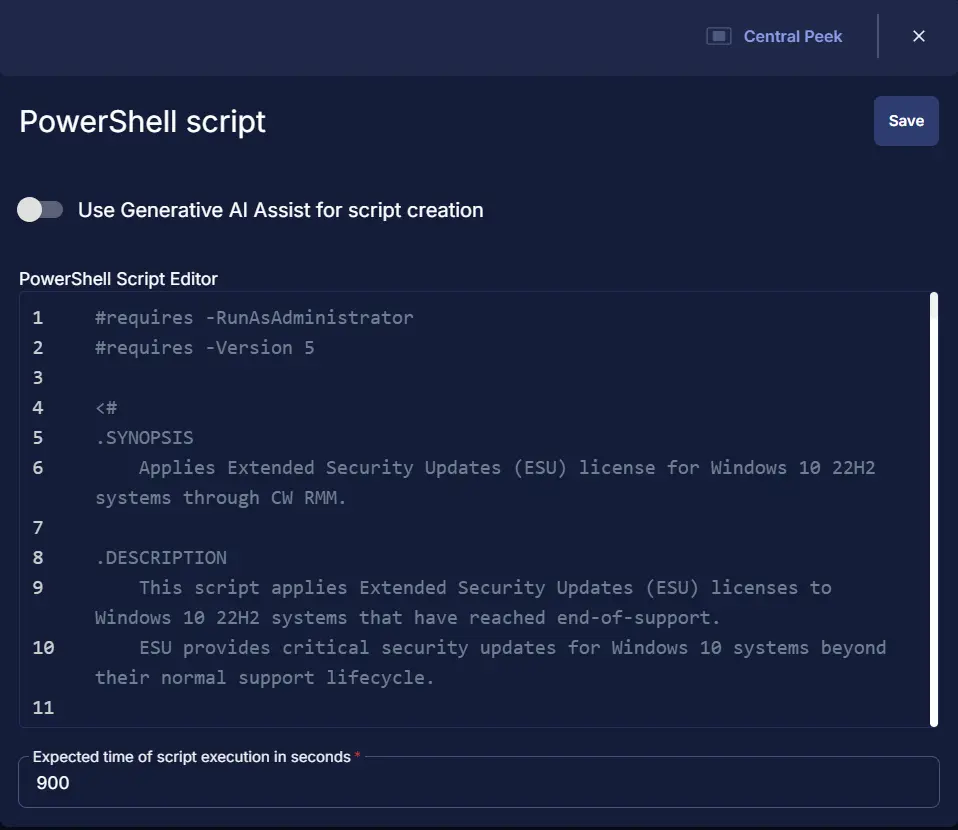Click the Central Peek text link
Screen dimensions: 958x830
click(791, 35)
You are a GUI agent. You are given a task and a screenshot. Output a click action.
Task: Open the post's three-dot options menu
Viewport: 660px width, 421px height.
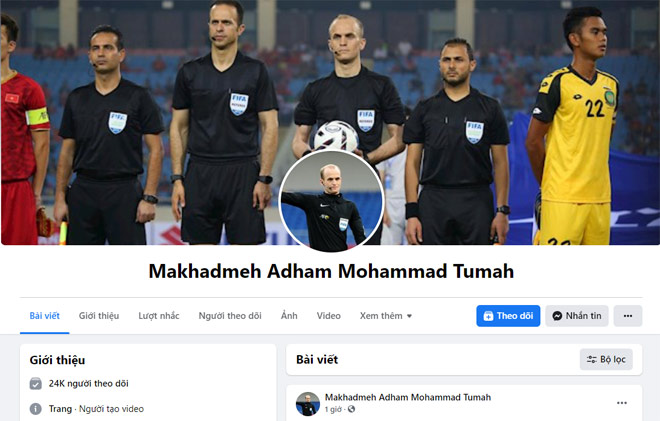coord(622,403)
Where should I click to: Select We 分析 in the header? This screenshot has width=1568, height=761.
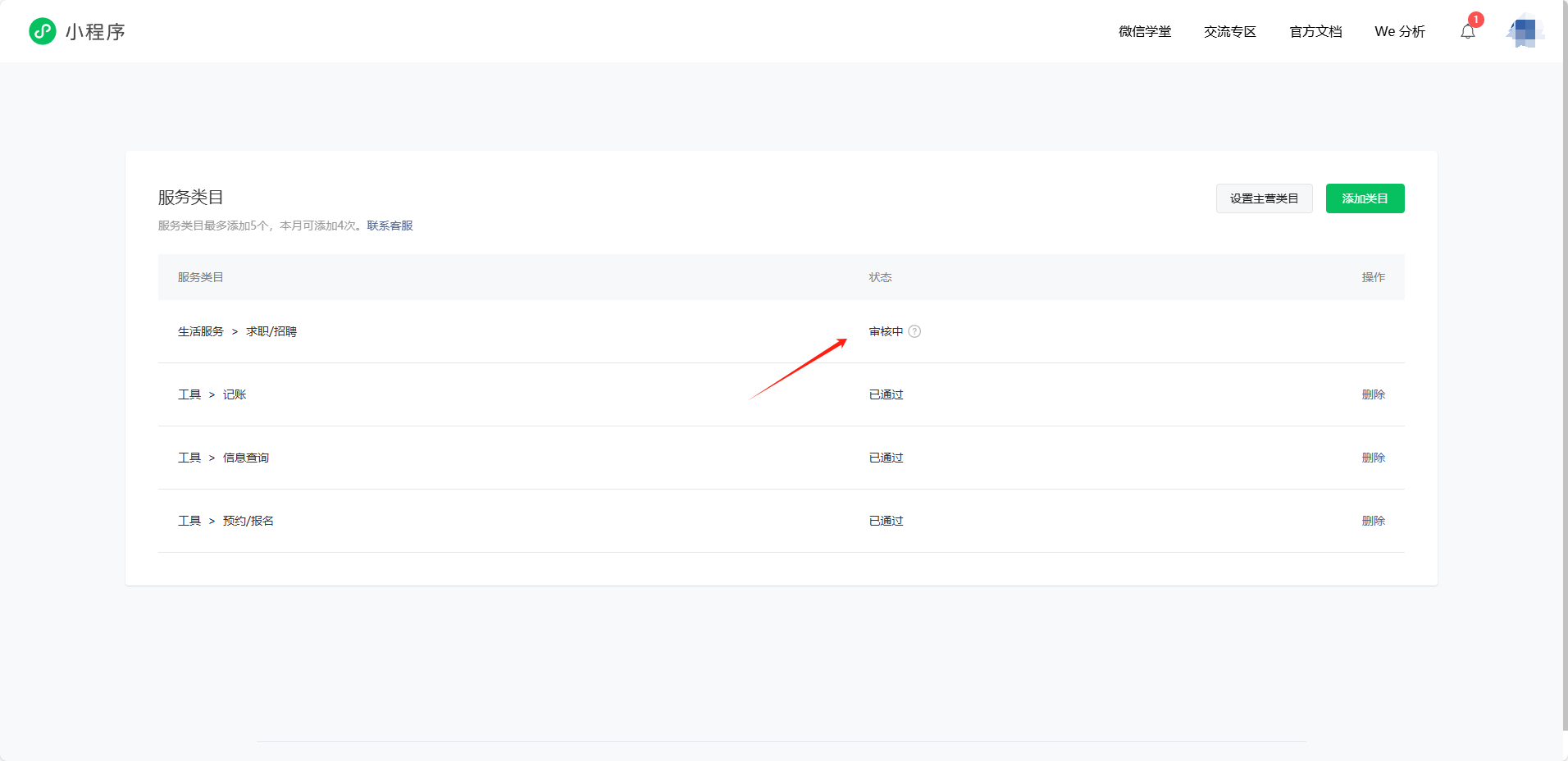tap(1400, 32)
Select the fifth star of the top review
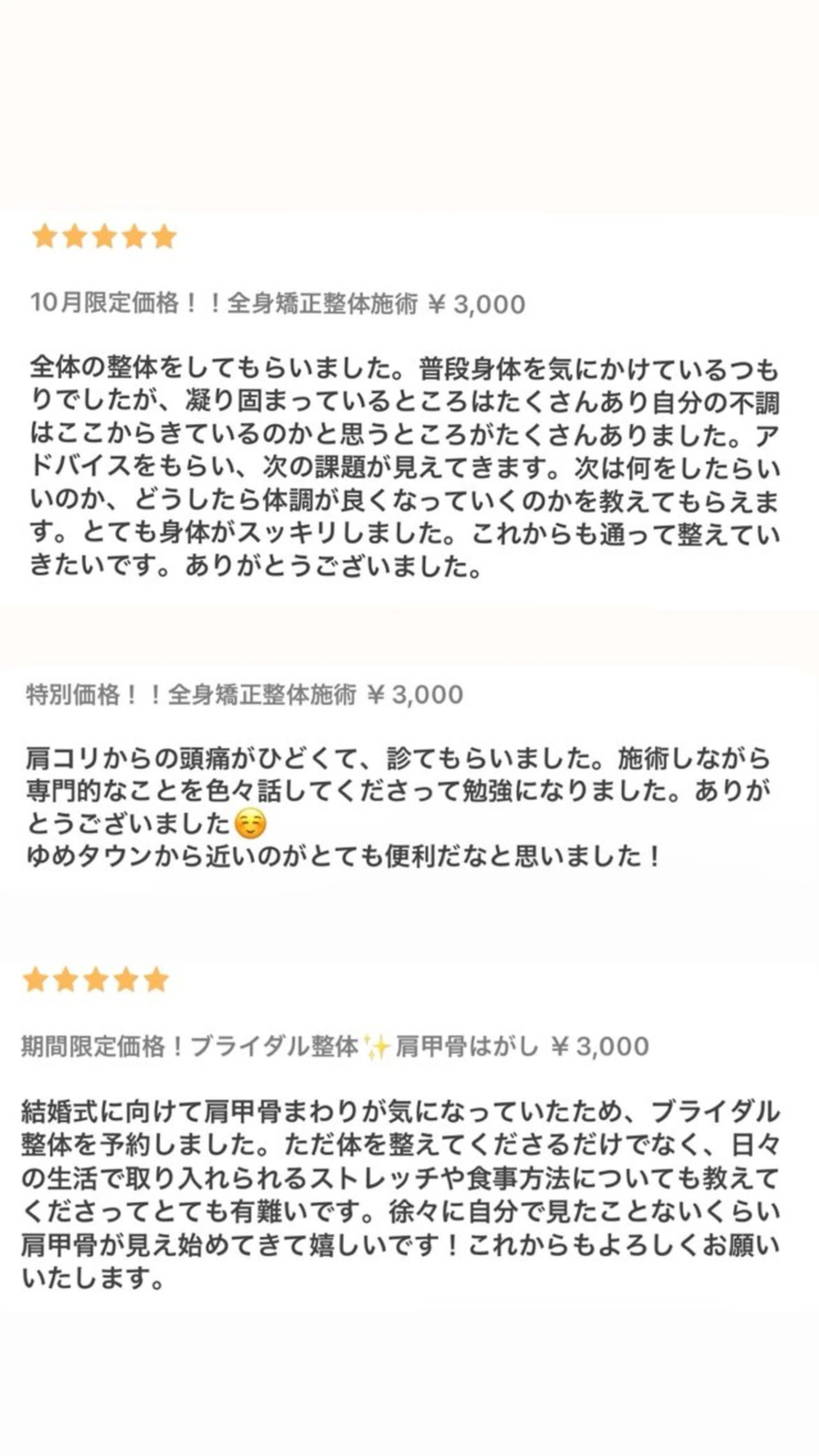The height and width of the screenshot is (1456, 819). point(164,236)
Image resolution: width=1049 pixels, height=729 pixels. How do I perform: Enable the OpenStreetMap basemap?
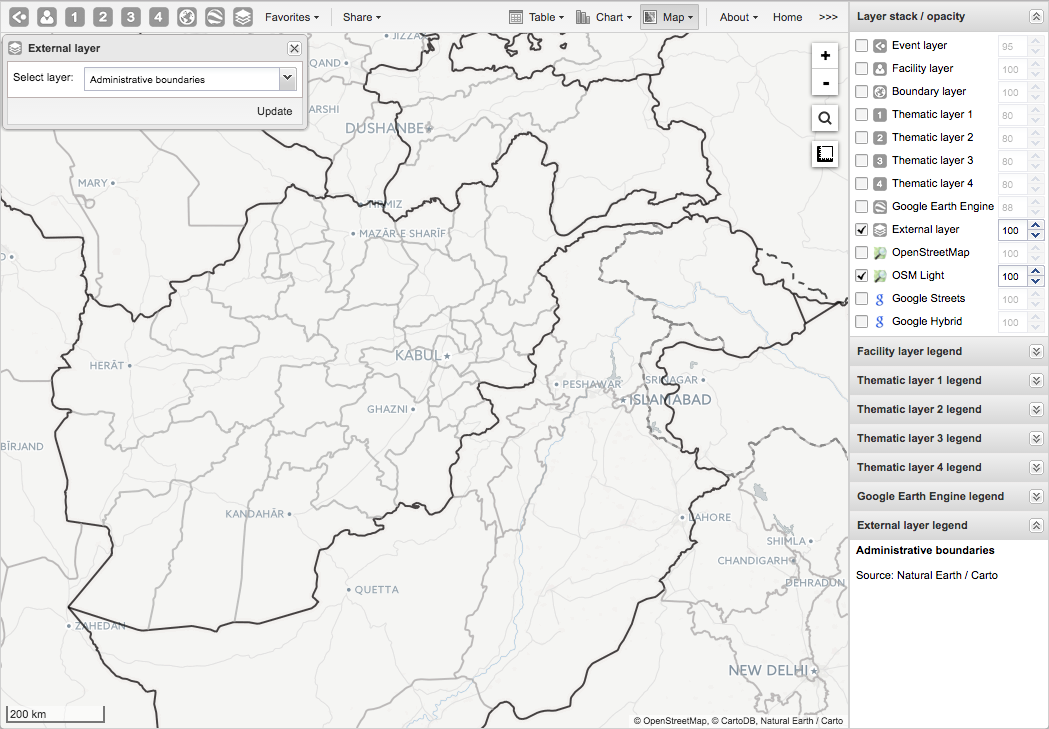(x=861, y=252)
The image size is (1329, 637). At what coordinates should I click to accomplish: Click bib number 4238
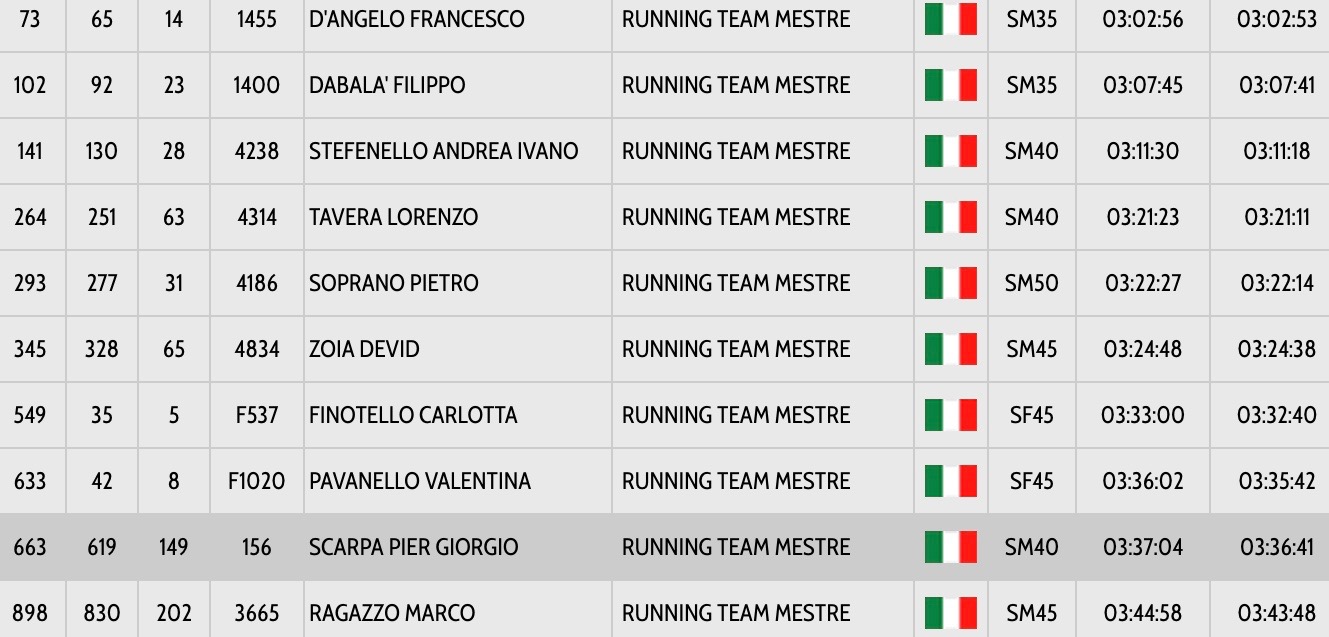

* WHAT YOU HAVE TO DO: What you return must match, line for line, the records from the line containing "Image resolution: width=1049" through their end, with both ends included and no pictures.

* TASK OUTPUT:
Image resolution: width=1049 pixels, height=729 pixels. How do I perform: Enable the OpenStreetMap basemap?
(x=861, y=252)
The image size is (1329, 637). At what coordinates should I click to accomplish: Click bib number 4238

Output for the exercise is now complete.